The audience was then treated to film clips from two organizations that were recent benefactors of the Foundation's preservation grants. Footage from the Jules Cahn Collection captured the pure infectiousness of Mardi Gras parades and Indian celebrations, as well as mournful, tradition-steeped funeral marches. Clips from the Louisiana State Museum featured rare performances and interviews of early jazz pioneers including the inimitable Louis Armstrong.
Another organization that received a Foundation preservation grant was New Orleans community radio station WWOZ, whose offices and studios were knocked out of commission during Hurricane Katrina (they stayed on the air by taking shelter and broadcasting from Baton Rouge). WWOZ General Manager David Freedman said he and his staff were given a wake-up call when 14 years' worth of station recordings came within a foot of being swallowed by flood waters.

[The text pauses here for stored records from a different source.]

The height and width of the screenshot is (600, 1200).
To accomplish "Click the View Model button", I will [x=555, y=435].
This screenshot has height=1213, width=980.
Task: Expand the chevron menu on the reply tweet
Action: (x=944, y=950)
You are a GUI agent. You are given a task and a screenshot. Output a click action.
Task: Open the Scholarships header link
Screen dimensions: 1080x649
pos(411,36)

With the help of the Foundation, WWOZ is now in the process of properly archiving 3,000 hours recordings of live performances, station programs, and events such as the New Orleans Jazz & Heritage Festival.
Screen time was also given to classic GRAMMY telecast footage of a vast array of New Orleans musicians, as well as footage of Art Neville and Irma Thomas' interviews for the GRAMMY Foundation's Living Histories oral histories project.

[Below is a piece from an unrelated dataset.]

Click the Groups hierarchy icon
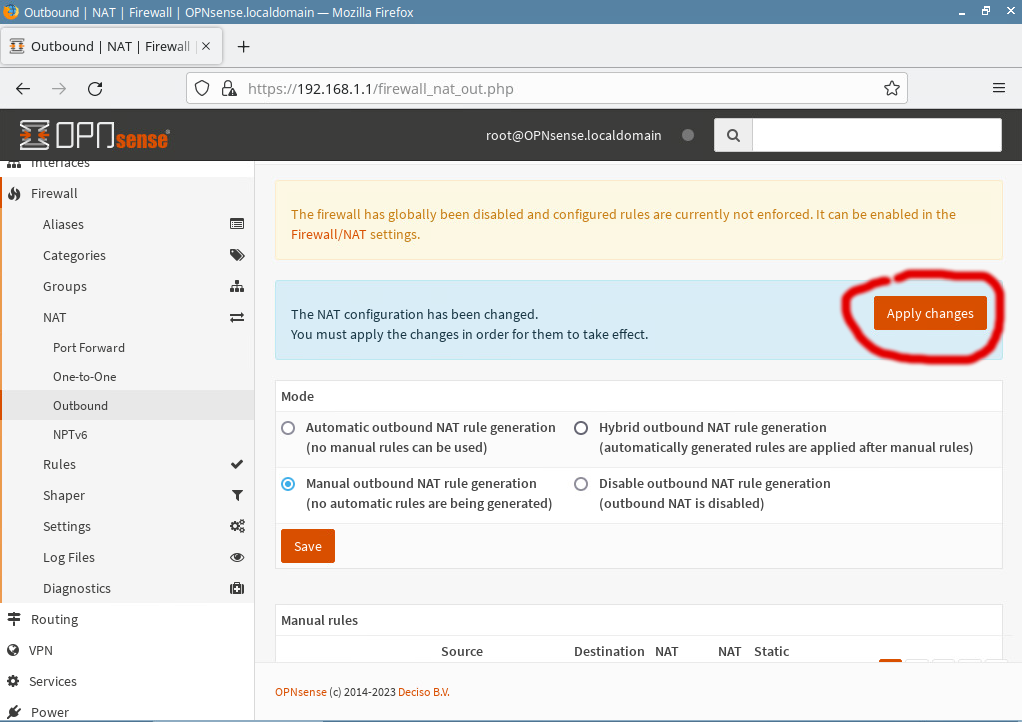1022x722 pixels. 237,287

Then it was time for live music, something that people across the world associate with New Orleans. Artists from New Orleans took to the stage to bring to life the sounds — at once both rich and spare, but always uniquely spicy and flavorful — of their hometown.
Supported by the 29-member Gibson/Baldwin GRAMMY Jazz Ensembles, a powerful collective of some of the most talented high school musicians from across the country, Ivan Neville and his lanky nephew Ian (Art's son), gave those in attendance a spirited lesson about the R&B and funk made famous by the Meters. Legendary producer and songwriter Allen Toussaint's turn at the piano was proof positive that New Orleans music will always be alive and kicking. He was joined onstage by his frequent collaborator Thomas, often called the Queen of Crescent City Soul. Her rendition of "It's Raining" seemed especially poignant, considering the theme of the night's festivities.
Thomas, who recalled in her GRAMMY Living Histories interview that she'd lost her two GRAMMY nomination medallions during the hurricane, was surprised onstage with replacements by Portnow.
The night was capped off by a bawdy reworking of "When The Saints Come Marching (Back) In," featuring jazz sax superstar Kirk Whalum and rapper Coolio. Just as the night began, it also drew to a close with the spontaneous march of brass and drums of the New Orleans Six (also joined by some members of the Jazz Ensembles) through the audience, up the aisles and out of the theater doors.
The GRAMMY Foundation is also working in partnership with Music Rising, a charitable organization founded by producer Bob Ezrin and U2 guitarist The Edge (who will perform along with his band U2 at the 48th GRAMMYs telecast on Wednesday). The organization's goal is to help Gulf Coast musicians replace lost and damaged instruments, to help them and the region's economy get back on their feet.
Since its inception in 1989, one of the GRAMMY Foundation's core missions is to preserve historic music-related materials, such as recordings, films and photographs. As time elapses, many significant moments in music history are in danger of deteriorating to the point where they'll be lost forever. As such, each year the Foundation gives grants to archives, artists and other foundations with the goal of saving these materials for the enjoyment and education of future generations.
MusiCares, a health and human services foundation affiliated with The Recording Academy, has distributed more than $2 million in aid so far to 2,500 Gulf Coast music industry residents.